*Your objective*: Copy down each of the records below word for word, leaving out the pictures.

>> Begin

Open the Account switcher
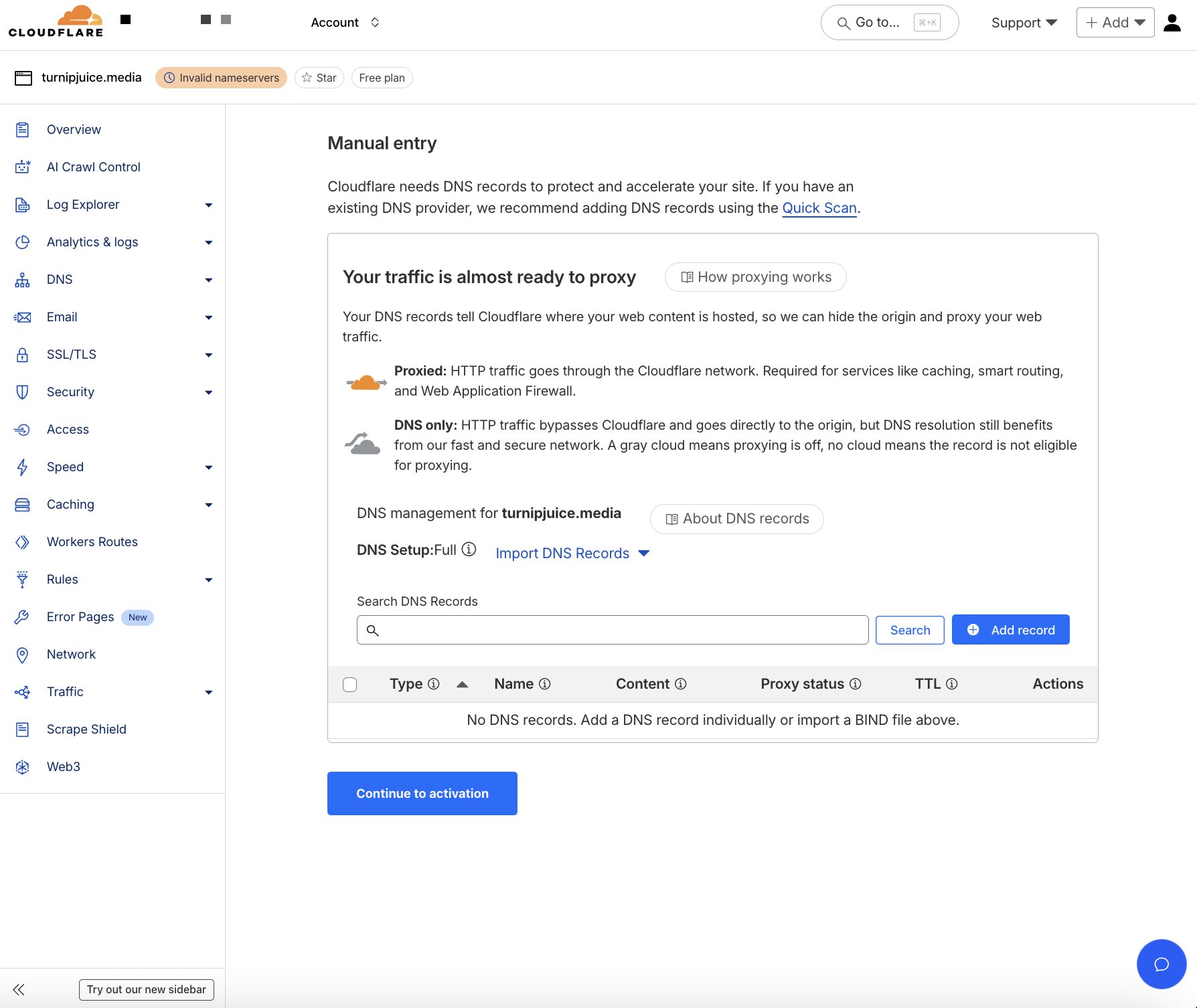 tap(345, 22)
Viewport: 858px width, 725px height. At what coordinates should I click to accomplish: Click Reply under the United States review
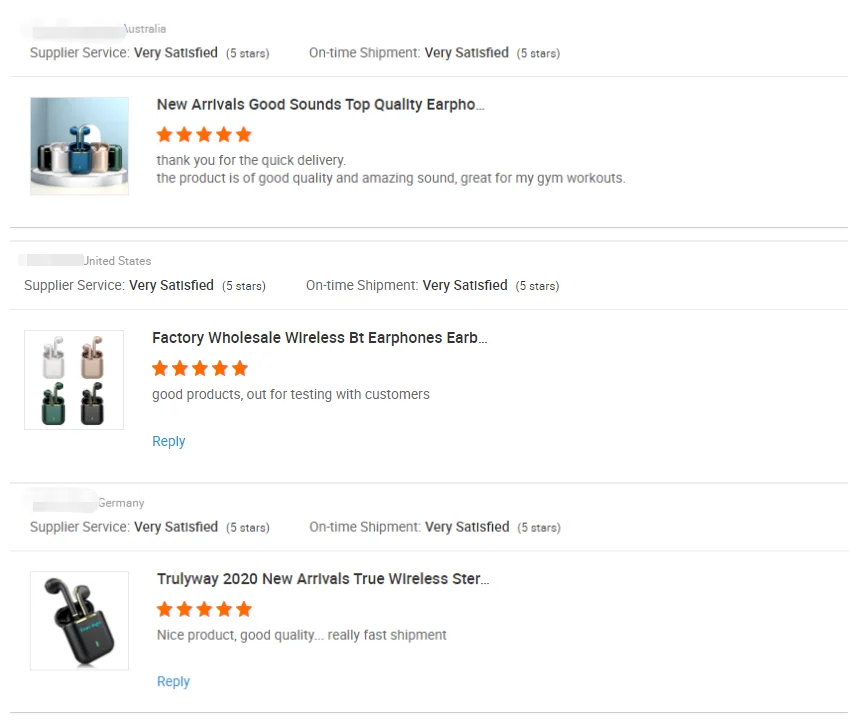pos(169,441)
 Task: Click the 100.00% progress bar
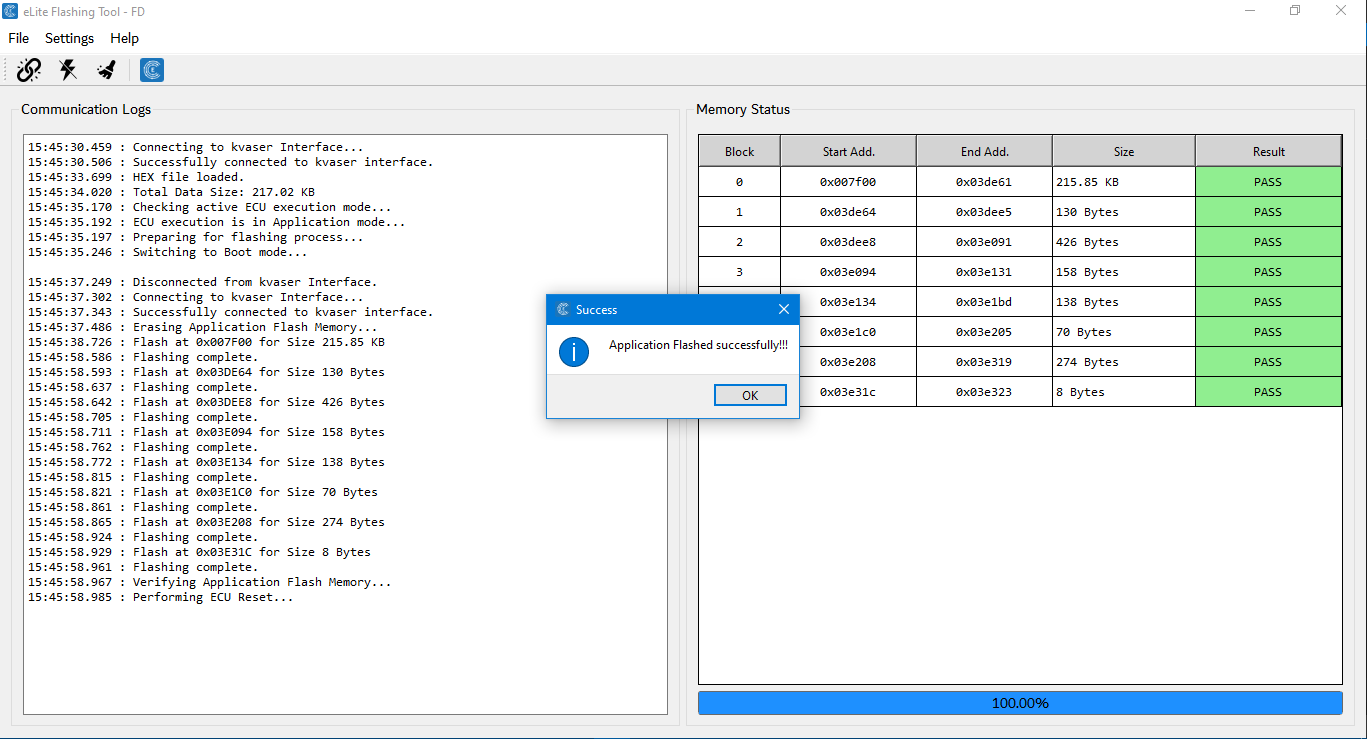click(x=1019, y=703)
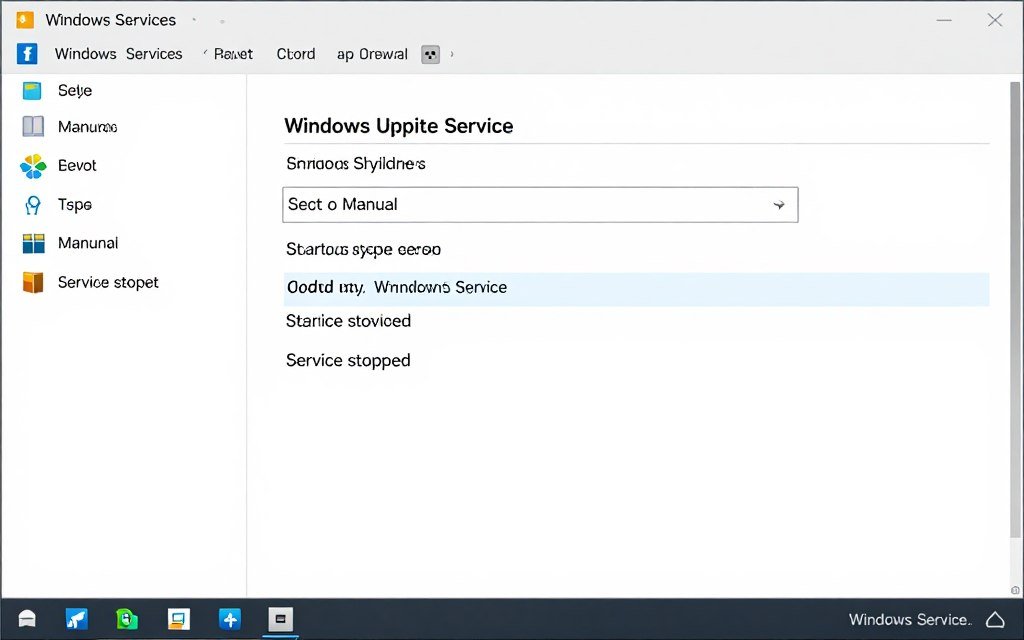The width and height of the screenshot is (1024, 640).
Task: Click the small chevron after Windows Services title
Action: [198, 18]
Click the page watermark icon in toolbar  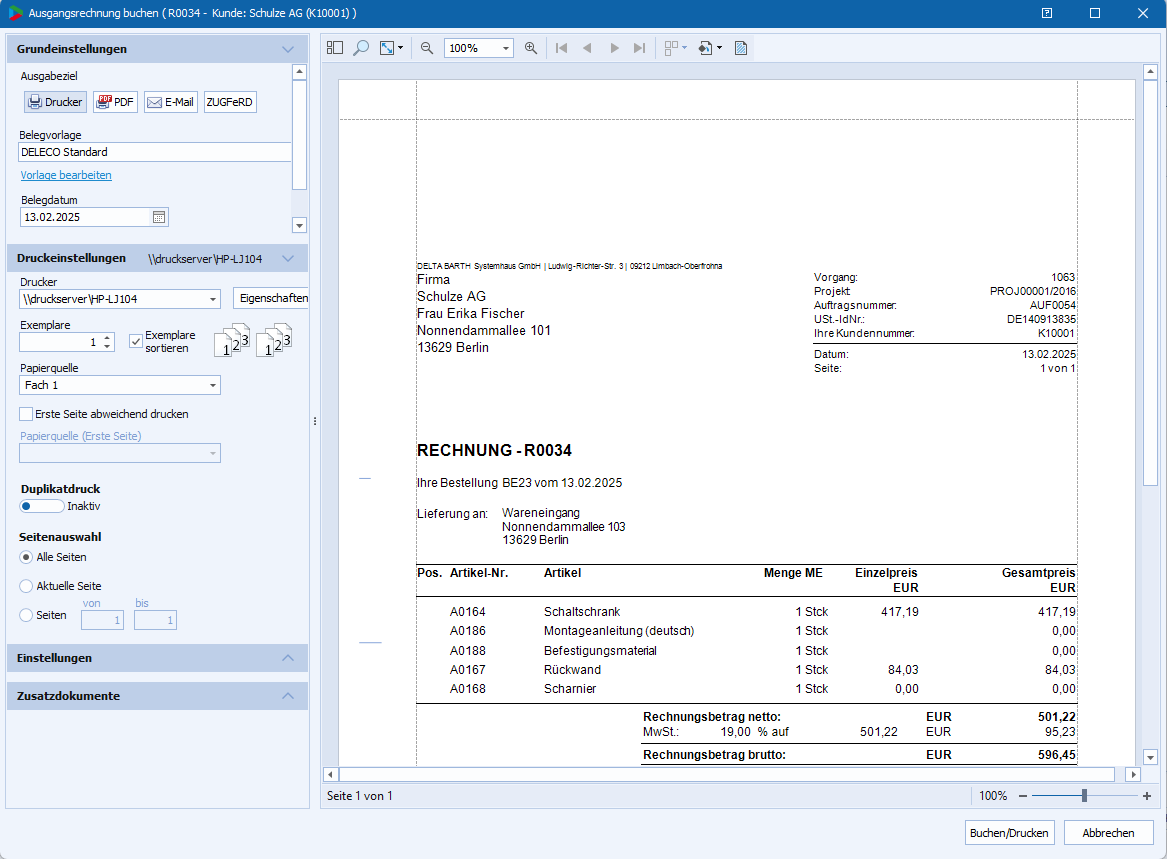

>> End

*Output for this exercise*:
Open the Account switcher
 tap(345, 22)
Viewport: 858px width, 725px height. At what coordinates should I click to accomplish: Click Reply under the United States review
pos(169,441)
 Task: Click the 100.00% progress bar
click(x=1019, y=703)
The width and height of the screenshot is (1024, 640).
Task: Click the small chevron after Windows Services title
Action: [198, 18]
Click the page watermark icon in toolbar  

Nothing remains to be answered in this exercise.